So this is why if you read the CNV studies and you look at the hits they identify, and how many subjects are covered by the identified hits, you find that like, maybe 2% of the cohort will have one of those specific identified hits and lose 2 IQ points or gain 2 kg of fat etc. So you can see how that would work out in embryo selection: you’d be able to avoid that loss, which is meaningful! …in a tiny fraction of all embryos. On average, you’d just sequence them all, find no known pathogenic variant, and shrug, and use the SNP PGS like usual, having gained nothing.
Also, of course, WGS is substantially more expensive than SNP genotyping and more difficult to do on embryos.

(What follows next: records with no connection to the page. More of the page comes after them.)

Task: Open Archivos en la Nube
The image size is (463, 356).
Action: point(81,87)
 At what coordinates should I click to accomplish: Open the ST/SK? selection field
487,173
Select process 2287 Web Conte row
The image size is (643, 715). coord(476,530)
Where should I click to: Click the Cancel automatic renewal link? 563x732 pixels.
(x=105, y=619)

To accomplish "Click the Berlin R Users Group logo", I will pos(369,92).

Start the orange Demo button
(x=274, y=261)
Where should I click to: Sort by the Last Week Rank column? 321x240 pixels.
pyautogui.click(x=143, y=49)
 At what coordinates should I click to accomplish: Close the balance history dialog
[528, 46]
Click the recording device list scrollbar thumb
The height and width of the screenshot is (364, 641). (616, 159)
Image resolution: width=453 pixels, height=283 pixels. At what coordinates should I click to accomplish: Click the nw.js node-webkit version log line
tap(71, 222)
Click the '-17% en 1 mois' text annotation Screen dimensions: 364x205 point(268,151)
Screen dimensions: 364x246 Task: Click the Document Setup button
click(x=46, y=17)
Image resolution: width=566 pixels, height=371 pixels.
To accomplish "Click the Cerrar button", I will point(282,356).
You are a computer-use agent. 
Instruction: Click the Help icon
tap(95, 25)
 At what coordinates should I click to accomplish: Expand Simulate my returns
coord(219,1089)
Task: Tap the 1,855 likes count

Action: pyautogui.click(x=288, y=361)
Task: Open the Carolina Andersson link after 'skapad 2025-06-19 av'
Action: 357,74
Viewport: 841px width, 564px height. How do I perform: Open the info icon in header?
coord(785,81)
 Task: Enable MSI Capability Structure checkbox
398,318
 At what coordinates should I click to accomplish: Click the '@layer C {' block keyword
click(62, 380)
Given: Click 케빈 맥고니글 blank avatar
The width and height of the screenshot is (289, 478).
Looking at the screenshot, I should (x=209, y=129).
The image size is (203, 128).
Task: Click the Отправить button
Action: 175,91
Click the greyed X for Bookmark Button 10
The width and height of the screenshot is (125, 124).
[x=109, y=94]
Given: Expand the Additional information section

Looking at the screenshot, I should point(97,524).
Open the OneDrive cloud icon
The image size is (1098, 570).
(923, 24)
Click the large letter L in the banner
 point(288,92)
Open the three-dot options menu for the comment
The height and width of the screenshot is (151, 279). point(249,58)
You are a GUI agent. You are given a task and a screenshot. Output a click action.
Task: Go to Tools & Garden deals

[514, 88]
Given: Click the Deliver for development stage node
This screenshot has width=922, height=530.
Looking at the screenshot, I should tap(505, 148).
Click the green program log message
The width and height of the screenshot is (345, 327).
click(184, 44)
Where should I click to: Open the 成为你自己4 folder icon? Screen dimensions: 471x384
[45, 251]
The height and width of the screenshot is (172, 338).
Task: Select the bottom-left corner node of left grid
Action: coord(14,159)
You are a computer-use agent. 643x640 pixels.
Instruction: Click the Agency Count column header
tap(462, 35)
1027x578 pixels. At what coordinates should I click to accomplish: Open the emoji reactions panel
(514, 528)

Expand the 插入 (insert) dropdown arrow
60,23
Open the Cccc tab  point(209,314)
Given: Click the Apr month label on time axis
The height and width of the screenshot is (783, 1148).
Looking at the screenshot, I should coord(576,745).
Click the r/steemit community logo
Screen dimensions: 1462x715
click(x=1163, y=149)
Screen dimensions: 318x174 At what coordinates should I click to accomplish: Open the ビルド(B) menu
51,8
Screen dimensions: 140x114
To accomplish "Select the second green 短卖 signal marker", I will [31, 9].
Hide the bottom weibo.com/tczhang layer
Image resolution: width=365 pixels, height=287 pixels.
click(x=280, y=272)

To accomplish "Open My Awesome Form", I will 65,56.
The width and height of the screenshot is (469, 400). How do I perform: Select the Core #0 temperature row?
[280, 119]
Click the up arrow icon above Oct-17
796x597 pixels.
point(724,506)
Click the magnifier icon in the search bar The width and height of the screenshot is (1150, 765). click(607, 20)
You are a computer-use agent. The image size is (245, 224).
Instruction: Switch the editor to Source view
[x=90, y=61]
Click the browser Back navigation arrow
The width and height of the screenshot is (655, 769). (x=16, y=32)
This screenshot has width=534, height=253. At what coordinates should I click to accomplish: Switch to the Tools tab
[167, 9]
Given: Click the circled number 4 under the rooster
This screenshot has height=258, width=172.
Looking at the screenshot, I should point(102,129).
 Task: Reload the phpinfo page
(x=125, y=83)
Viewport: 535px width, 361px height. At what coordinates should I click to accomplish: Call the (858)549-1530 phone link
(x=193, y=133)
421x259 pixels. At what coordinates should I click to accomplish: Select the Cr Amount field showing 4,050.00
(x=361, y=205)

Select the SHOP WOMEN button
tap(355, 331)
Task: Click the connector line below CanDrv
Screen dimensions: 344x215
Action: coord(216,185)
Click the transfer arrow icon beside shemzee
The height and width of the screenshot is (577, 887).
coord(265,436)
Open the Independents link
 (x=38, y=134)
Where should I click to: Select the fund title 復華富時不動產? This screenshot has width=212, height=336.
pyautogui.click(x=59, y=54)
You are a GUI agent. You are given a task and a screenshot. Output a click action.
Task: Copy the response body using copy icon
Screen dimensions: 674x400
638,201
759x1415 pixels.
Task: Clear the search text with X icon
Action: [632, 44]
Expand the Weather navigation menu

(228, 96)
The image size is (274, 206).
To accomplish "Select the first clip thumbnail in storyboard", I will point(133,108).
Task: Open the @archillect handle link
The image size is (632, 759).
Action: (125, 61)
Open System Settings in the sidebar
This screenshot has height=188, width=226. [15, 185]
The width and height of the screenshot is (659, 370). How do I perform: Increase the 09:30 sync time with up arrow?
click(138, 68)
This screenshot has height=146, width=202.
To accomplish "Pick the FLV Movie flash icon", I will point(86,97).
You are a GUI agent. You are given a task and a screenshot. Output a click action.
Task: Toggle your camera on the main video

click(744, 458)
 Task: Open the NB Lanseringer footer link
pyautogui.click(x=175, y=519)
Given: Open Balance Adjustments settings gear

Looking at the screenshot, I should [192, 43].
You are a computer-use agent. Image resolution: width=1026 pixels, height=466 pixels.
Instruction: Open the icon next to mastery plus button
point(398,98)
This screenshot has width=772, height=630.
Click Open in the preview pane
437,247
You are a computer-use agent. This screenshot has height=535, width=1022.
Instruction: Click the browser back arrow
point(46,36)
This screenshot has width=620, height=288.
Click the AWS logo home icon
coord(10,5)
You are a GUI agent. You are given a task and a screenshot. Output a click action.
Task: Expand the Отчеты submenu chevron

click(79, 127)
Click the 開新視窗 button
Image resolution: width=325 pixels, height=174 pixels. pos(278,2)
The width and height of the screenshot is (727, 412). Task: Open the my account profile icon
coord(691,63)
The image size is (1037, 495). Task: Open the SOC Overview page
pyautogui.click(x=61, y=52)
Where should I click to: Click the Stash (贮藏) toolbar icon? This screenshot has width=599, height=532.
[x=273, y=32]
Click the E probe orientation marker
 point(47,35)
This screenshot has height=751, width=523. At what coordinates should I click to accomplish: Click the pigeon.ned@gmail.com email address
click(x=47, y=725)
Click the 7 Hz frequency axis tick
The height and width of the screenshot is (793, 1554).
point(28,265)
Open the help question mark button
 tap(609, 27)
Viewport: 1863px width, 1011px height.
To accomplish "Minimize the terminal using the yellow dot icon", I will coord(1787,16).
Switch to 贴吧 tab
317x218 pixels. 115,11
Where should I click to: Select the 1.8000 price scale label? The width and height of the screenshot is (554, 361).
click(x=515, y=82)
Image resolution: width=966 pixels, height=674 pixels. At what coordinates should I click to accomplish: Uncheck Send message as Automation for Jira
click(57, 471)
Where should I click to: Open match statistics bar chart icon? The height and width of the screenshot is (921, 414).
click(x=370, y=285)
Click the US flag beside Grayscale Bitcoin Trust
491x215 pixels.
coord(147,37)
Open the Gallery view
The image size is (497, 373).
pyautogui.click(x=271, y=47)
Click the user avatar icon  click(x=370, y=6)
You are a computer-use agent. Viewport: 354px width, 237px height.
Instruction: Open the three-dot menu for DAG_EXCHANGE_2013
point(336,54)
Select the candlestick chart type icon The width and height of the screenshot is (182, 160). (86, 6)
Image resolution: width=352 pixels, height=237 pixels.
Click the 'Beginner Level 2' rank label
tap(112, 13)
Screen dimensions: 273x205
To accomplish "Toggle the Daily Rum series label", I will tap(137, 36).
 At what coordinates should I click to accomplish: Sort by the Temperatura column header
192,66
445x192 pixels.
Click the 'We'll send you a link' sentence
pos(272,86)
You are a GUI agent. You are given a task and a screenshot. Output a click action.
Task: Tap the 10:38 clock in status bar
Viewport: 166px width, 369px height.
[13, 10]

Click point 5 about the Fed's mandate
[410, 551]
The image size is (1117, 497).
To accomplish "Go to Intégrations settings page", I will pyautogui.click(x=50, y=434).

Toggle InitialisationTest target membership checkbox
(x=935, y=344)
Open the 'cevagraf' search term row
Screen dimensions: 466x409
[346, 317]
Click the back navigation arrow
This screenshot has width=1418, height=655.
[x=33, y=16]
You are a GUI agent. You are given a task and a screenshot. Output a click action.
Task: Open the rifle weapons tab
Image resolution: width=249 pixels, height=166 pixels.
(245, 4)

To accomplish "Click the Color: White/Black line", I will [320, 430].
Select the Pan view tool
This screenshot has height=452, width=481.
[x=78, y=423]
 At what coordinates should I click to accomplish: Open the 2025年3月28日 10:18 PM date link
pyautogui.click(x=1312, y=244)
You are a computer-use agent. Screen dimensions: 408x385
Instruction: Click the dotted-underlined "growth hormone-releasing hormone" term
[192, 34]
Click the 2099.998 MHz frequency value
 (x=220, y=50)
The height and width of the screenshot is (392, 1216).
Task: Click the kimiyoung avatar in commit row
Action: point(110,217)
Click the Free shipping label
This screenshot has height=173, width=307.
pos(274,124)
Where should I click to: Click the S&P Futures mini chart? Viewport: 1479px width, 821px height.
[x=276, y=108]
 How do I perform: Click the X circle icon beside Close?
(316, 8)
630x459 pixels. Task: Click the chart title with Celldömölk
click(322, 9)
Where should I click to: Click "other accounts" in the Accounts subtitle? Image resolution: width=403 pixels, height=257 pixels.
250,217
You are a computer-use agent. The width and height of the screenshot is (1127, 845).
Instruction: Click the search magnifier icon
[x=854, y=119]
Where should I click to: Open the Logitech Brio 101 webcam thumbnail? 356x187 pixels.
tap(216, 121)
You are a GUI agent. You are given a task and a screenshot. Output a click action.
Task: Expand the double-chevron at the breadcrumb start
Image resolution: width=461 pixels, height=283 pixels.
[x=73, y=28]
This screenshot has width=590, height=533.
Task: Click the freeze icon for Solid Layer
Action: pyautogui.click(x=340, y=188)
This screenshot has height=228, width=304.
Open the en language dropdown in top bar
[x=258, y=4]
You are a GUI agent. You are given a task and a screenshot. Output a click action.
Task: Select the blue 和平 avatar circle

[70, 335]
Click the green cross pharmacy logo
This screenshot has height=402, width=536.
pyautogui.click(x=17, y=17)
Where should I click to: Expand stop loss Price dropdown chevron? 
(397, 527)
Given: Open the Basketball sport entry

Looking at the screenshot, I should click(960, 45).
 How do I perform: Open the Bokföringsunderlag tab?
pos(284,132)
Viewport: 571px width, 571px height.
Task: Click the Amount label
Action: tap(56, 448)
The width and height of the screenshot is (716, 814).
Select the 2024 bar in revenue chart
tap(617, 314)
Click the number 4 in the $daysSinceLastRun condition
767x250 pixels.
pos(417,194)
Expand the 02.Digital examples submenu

That is relevant in pre-implantation diagnosis for parents and gene therapy at the population level. But for Qwisatz Haderach breeding purposes those costs are immaterial. There the main bottleneck is the iteration of selection, or making synthetic genomes. Going for the most typical genome with the least amount of originality is not a technical challenge in itself, right? We would not be interested in the effect of the ugliness, only in getting it out.
I agree that woo is bad. And microbiome is of course irrelevant wrt boosting IQ. But a good part of the post was about improving health, and microbes do have serious downsides on that front. If you don’t have the good ones you are at a much greater risk of being colonized by the bad ones. And disease still has a non-zero negative effect on people’s brain development and cognition.
Removing bad behaviour from microbiome would be quite a bit more effective and easier than fixing genes, for fighting disease. And many of the diseases with a significant genomic risk scores mentioned in the post probably have an unknown necessary pathogenic cause.